Task objective → Reproduce the part of the article on the missing satellites starting at "Wetzel’s simulated Milky" and ending at "the present day.".

[[ Quoted passage, beginning ]]

The Mystery of the Missing Satellites
Physicists are using computer code to better understand galaxy formation
A lot has changed since the days when physicists made their calculations by hand on giant chalkboards. As a joint postdoctoral fellow at Caltech and Carnegie Observatories in Pasadena, California, physicist Andrew Wetzel ’05 recently helped solve a decades-old mystery of astrophysics using computer simulations written mostly on his laptop.
“We’re going to a different level of theoretical modeling to try to understand the very complex processes that govern how galaxies form,” Wetzel says. “We’re now taking a different approach of using large-scale computer simulations to model those processes.”
The “missing satellites” problem developed when scientists were unable to reconcile their predictions of dwarf galaxies with the ones they could actually observe by looking around the Milky Way. “Previous models predicted there should be thousands of dwarf galaxies,” says Wetzel. “In reality, we currently only observe around 40.” That meant that either there was a problem with the modelling or there was something else going on related to dark matter that the researchers would have to figure out.
“We ran the highest-resolution, most detailed numerical simulation of a galaxy like our own Milky Way,” says Wetzel. “Most excitingly, this simulation forms a population of low-mass dwarf galaxies that agrees with the satellite dwarf galaxies that are observed around the Milky Way. Our simulation is the clearest theoretical demonstration to date that we can understand the formation of these dwarf galaxies, and make predictions that agree well with a wide variety of observations, by properly modeling the physics of star formation and stellar feedback in such simulations.”
Using the basic laws of physics—what’s already known about gravity, matter, particle interaction and so on—Wetzel and his collaborators built a program that starts with the conditions of the universe just after the Big Bang and evolves it forward using these physics across 14 billion years. Once the code is written, the simulations are run on national supercomputers (supported by NASA and the NSF) in places like Texas or Silicon Valley. The supercomputers comprise thousands of individual computers connected to each other and running in unison to power the simulations. Even with that much computational power, the simulations can take anywhere from a month to a year to complete.
Wetzel and his colleagues knew that something must have been overlooked in previous calculations, resulting in the prediction of too many dwarf galaxies. “We suspected that the effects of stellar evolution, especially explosive supernova events, might be important in regulating the number of luminous satellite dwarf galaxies,” he says. Supernovae, the explosion of dying stars within the dwarf galaxies, hadn’t been taken into account in earlier calculations. The new simulations show that when stars within the dwarf galaxies exploded, they gave off so much energy that the galaxies self-destructed. “Many that fell into and orbited the Milky Way orbit were torn apart,” Wetzel explains. “We worked on better theoretical models for these processes, including pushing our simulations to even higher resolution so we could resolve the relevant physical scales accordingly. When we then ran the simulations with these updated models, the number of dwarf galaxies that emerged was consistent with what observers measure around the Milky Way.”
With a few months left before he leaves Pasadena to take on a new position as professor of physics at University of California, Davis, Wetzel continues to work on even more sophisticated and more detailed simulations, modeling the “stellar halo,” the diffuse cloud of stars visible around the Milky Way, to look at dwarf galaxies “so faint that we do not yet have a complete observational census of how many exist around the Milky Way” he says. “With this next simulation, we can start to predict how many there should be for observers to find.”
Wetzel’s simulated Milky Way galaxy images look strikingly realistic compared to satellite photographs of the real thing. Loading one of his models on his laptop, Wetzel explains, “This simulation begins pretty soon after the birth of the universe, almost 14 billion years ago.” Unfolding on the screen is a mesmerizing cosmic dance: Against the dark background of space, pockets of matter are seen growing in size, merging with each other and pulling apart. At first the images splash together like drops of water colliding in midair. Slowly, the Milky Way galaxy begins to take shape, spinning clockwise and growing in size as more matter collides into it. The galaxy continues to spin and change—clusters of young stars glow an opalescent blue, clouds of dust appear rusty red—until the simulation arrives at the present day.

[[ Quoted passage, end ]]
[[ Records, beginning ]]

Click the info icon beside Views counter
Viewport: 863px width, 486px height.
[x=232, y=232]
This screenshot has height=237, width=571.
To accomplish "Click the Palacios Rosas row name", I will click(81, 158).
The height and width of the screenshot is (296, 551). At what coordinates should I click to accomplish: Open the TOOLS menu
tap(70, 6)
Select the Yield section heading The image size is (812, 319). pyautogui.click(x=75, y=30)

[[ Records, end ]]
[[ Records, beginning ]]

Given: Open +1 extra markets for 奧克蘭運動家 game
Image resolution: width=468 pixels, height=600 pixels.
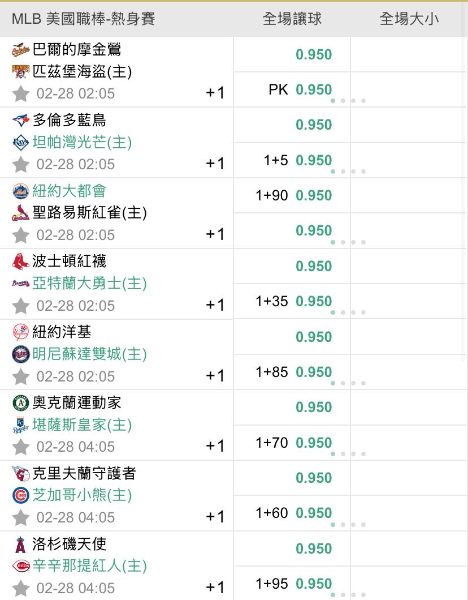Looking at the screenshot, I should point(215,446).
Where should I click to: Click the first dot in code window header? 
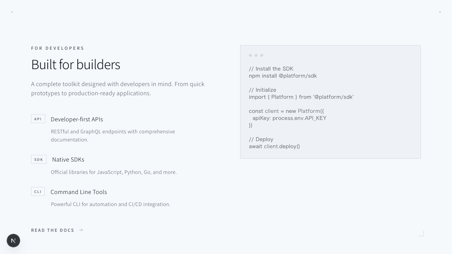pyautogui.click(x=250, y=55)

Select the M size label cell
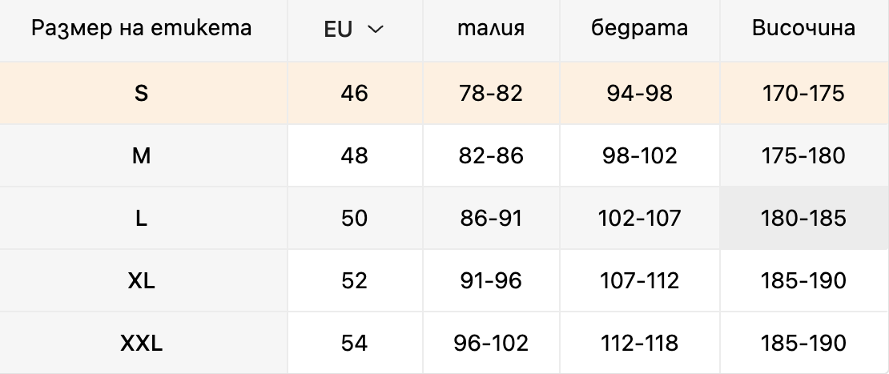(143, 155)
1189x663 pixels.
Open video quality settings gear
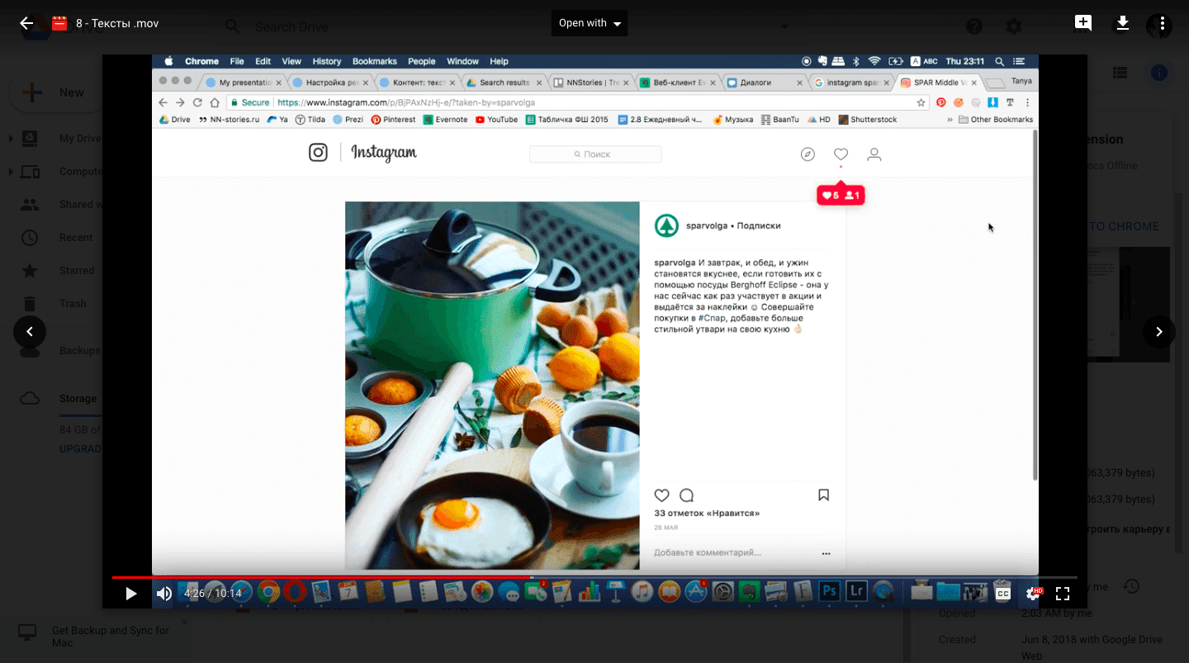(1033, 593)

[[ Records, end ]]

Exercise response →
Wetzel’s simulated Milky Way galaxy images look strikingly realistic compared to satellite photographs of the real thing. Loading one of his models on his laptop, Wetzel explains, “This simulation begins pretty soon after the birth of the universe, almost 14 billion years ago.” Unfolding on the screen is a mesmerizing cosmic dance: Against the dark background of space, pockets of matter are seen growing in size, merging with each other and pulling apart. At first the images splash together like drops of water colliding in midair. Slowly, the Milky Way galaxy begins to take shape, spinning clockwise and growing in size as more matter collides into it. The galaxy continues to spin and change—clusters of young stars glow an opalescent blue, clouds of dust appear rusty red—until the simulation arrives at the present day.